> [Source document]
________________________
April 15 (Renewables Now) – The “must run” status of renewable power generators in India remains unchanged during the lockdown, but, as can be expected, solar park construction has been paused, Azure Power Global Ltd (NYSE:AZRE) said in an operational update.

“We have been receiving payments towards electricity supplied from all our customers in normal course and there has only been minor curtailment of our plants,” the Indian solar power producer said on Friday.

Construction activities have been stopped until the end of the lockdown but the company does not expect any delay penalties as its counterparties have recognised its force majeure claim. “We do not foresee any increase in our project costs related to COVID-19 as of date and would note that metal and module prices have recently declined due to softness in global demand.”
________________________
> [Stored items]
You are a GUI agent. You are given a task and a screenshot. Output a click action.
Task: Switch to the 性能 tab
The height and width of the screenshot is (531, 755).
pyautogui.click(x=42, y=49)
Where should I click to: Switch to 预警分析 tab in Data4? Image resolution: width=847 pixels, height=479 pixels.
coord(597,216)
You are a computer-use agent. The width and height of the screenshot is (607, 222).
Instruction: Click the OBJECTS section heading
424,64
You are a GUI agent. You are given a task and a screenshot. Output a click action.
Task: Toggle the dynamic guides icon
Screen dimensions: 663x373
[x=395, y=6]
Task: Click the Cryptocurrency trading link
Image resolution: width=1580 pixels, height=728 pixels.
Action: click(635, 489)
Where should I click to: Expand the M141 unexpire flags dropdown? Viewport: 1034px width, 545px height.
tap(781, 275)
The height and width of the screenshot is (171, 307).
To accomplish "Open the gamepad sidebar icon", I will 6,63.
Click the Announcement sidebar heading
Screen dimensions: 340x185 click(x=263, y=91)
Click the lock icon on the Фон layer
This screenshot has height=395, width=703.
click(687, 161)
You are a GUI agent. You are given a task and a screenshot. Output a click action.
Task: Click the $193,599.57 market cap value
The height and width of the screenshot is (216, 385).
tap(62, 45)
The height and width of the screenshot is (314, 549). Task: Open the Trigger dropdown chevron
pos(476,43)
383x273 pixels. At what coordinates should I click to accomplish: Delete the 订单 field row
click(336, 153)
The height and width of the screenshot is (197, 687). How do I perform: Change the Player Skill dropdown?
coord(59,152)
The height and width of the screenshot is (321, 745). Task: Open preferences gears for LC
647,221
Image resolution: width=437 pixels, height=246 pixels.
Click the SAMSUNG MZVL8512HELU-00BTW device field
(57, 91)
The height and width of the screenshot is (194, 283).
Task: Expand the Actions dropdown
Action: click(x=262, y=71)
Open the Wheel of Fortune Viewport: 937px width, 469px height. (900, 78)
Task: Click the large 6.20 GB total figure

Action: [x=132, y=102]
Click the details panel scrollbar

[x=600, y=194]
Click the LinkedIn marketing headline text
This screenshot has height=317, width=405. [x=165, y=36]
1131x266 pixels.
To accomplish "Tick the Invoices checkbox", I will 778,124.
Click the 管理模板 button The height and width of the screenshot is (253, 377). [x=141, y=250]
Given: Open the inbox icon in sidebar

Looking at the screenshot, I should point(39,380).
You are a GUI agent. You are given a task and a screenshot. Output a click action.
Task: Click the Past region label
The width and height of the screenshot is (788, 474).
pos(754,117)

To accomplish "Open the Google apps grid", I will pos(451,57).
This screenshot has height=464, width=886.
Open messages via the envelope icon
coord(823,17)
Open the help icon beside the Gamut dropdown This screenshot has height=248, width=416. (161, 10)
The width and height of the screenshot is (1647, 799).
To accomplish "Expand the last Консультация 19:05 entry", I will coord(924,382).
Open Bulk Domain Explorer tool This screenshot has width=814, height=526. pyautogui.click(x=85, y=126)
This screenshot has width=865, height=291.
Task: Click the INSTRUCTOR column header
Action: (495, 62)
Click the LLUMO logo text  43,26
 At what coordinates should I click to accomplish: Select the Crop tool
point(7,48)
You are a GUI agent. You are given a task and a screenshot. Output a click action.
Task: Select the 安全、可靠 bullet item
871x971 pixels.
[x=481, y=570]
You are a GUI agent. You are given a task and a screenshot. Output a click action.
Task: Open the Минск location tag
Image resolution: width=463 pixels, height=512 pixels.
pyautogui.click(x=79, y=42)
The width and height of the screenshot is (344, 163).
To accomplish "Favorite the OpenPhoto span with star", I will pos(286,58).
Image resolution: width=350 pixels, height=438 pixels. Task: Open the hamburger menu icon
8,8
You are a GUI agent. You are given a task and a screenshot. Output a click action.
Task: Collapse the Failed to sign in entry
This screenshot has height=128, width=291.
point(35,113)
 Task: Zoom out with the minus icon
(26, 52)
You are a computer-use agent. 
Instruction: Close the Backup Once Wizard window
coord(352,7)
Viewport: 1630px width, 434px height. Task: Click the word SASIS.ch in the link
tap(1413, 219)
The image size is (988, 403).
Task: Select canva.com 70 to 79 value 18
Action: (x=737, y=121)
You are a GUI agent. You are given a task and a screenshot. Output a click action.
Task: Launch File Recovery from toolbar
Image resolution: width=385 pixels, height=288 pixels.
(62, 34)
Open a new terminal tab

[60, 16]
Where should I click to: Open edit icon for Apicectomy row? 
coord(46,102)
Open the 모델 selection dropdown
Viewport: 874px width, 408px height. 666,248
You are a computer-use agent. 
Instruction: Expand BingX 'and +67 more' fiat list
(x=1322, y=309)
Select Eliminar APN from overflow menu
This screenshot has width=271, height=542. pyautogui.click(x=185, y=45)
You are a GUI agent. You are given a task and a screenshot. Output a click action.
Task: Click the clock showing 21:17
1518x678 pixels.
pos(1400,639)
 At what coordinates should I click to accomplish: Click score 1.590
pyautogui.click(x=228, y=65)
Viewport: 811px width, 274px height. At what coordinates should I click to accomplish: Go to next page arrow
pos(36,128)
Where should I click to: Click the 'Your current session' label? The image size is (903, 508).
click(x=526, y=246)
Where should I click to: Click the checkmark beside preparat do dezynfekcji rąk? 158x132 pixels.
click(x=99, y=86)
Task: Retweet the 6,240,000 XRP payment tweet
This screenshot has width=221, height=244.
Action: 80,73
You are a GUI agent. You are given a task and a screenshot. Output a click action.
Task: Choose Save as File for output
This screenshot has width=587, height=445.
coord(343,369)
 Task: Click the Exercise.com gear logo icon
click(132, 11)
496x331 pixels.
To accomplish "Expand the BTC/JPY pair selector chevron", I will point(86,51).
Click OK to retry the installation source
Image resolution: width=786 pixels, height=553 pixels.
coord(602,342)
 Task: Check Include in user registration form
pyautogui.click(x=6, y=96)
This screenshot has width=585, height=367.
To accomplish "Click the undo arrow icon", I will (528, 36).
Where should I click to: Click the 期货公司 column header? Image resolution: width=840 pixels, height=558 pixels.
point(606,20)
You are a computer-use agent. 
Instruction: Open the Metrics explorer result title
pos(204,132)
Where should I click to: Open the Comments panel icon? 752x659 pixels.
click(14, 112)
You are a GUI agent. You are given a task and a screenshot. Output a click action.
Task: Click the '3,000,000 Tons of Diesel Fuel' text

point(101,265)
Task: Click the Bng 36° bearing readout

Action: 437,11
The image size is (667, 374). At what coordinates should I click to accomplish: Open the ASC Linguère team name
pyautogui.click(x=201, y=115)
________________________
> [Set of tasks]
1) In the Azure Power update, why does the company not expect delay penalties while construction is stopped?
2) Carry on the Azure Power lockdown update from the end of its last sentence.

> [Task-by-task outputs]
1) Its counterparties have recognized its force majeure claim.

2)
Curtailment not allowed

Azure said power distribution companies (DISCOMs) in India have sent Force Majeure notices to inform generators they might be unable to meet their obligations under power purchase agreements (PPAs) due to COVID-19 situation. The Ministry of New and Renewable Energy (MNRE) has been quick to remind DISCOMs that the “must run” status of renewable power plants remains in place, curtailment of green power generation is allowed only for grid safety reasons, and payments for renewable power have to be made in time.

The Solar Energy Corporation of India (SECI) has already denied DISCOMs’ force majeure claims in which they cite reduced demand and delayed payments from customers due to the coronavirus.

Results and liquidity

Azure said it expects its revenues for the fiscal year ended on March 31, 2020 to be between INR 12.9 billion (USD 169.3m/EUR 154.7m) and INR 13 billion, which is in line with its earlier guidance of INR 12.77 billion – 13.35 billion. It added that it is “comfortable” with the revenue and operational capacity guidance for the fiscal years 2020 and 2021 which it published on February 12.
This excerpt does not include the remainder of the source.